Ketiga, meningkatkan penelusuran informasi terkait debitur dan obligor dengan nilai kewajiban besar dan terafiliasi. Serta, pelatihan peningkatan kemampuan pemetaan aset dengan bekerja sama bersama pemerintah Amerika Serikat (AS).
Sementara itu, Suahasil mengatakan bahwa per 5 September 2024 total aset yang disita dari obligor pada kasus BLBI mencapai Rp38,88 triliun.
Capaian tersebut terdiri atas PNBP ke kas negara Rp1,84 triliun, Sita atau penyerahan barang jaminan Rp18,13 triliun. Ketiga, penguasaan aset properti Rp9,21 triliun. Keempat, Penetapan Status Penggunaan (PSP) dan hibah Rp5,93 triliun, dan Penyertaan Modal Negara (PMN) non tunai Rp3,77 triliun.
“Ini berbagai macam kegiatan telah dilakukan; inventarisasi dokumen aset, pemanggilan debitur, pengelolaan barang jaminan yang dioptimalkan dengan pemblokiran, penyitaan dan lelang, [serta] penetapan PP No 28 tahun 2022 seabgai payung hukum pembatasan keperdataan,” ucap Suahasil.
Sebagai tambahan, Menteri Keuangan Sri Mulyani Indrawati mengatakan bahwa aset Rp110,45 triliun di kasus BLBI merupakan jumlah total tagih negara kepada para obligor.
Ia menjelaskan, BLBI merupakan konsekuensi atas krisis keuangan yang menimpa Indonesia pada 1997-1998. Kala itu, negara harus melakukan penalangan (ball out) terhadap krisis yang terjadi.

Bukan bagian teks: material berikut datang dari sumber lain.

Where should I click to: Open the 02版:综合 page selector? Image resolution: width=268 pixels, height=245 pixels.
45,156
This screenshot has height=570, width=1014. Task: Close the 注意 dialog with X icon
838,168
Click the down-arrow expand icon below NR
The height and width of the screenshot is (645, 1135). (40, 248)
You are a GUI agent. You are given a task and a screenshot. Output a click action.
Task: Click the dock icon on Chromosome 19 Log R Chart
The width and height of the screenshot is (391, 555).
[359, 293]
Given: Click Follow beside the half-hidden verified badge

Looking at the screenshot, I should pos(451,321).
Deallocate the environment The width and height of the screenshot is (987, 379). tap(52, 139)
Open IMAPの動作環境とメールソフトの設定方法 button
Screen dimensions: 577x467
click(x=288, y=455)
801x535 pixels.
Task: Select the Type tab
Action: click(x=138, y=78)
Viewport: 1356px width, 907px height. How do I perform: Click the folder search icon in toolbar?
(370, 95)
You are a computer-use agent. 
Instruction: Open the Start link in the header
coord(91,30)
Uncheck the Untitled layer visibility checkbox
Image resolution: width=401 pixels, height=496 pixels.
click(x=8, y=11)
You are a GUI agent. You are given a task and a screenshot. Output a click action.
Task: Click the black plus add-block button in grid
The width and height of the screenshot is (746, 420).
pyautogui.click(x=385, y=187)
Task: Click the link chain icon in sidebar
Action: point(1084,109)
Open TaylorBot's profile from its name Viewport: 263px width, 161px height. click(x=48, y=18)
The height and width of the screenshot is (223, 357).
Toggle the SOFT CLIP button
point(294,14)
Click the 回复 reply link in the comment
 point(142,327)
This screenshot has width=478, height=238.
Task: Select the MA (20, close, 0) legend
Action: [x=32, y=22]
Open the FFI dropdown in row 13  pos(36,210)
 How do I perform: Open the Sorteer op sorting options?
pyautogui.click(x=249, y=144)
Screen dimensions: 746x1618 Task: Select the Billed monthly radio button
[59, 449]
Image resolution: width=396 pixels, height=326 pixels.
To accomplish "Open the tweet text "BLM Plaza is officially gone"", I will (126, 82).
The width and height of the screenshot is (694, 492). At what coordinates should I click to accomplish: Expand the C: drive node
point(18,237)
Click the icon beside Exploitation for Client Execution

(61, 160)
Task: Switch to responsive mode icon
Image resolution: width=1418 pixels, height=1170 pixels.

“Sebuah angka yang sangat besar dan ditindaklanjuti dengan dibentuknya Satgas BLBI yang dibentuk Presiden Jokowi melalui Keppres No. 6 Tahun 2021 jo. Keppres No 30 Tahun 2023 sebagai bentuk upaya memastikan pengembalian hak tagih negara,” tulis Sri Mulyani dalam akun Instagramnya, dikutip Minggu (7/7/2024).